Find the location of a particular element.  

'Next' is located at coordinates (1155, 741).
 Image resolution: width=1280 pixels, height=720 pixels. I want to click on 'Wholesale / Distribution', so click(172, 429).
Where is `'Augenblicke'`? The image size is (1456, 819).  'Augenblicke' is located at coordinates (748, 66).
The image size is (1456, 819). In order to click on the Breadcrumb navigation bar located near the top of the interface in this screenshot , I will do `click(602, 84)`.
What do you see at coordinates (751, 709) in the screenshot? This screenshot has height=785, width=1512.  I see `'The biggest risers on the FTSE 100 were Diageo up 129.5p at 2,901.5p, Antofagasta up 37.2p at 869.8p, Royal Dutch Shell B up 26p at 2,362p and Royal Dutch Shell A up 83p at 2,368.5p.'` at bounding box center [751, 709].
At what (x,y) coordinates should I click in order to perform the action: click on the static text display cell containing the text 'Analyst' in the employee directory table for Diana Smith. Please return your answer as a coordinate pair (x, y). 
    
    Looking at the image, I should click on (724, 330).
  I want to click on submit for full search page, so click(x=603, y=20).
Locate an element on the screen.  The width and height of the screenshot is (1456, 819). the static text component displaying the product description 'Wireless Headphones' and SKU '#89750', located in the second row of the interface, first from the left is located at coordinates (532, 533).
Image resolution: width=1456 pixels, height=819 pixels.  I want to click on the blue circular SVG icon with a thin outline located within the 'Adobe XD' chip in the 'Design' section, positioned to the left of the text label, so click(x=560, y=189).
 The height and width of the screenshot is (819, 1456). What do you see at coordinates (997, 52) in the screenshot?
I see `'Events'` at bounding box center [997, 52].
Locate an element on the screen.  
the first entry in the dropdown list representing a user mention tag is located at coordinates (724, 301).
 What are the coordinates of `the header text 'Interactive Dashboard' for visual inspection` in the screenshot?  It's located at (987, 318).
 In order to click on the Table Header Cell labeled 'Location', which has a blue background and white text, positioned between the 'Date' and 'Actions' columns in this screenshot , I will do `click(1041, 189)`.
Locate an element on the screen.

#####

→ Goal: Retype, without any changes, the rows that start at the line containing "coordinates (748, 66)." and end at the line containing "The image size is (1456, 819). In", including both of those lines.

→ Answer to this exercise:
Where is `'Augenblicke'`? The image size is (1456, 819).  'Augenblicke' is located at coordinates (748, 66).
The image size is (1456, 819). In order to click on the Breadcrumb navigation bar located near the top of the interface in this screenshot , I will do `click(602, 84)`.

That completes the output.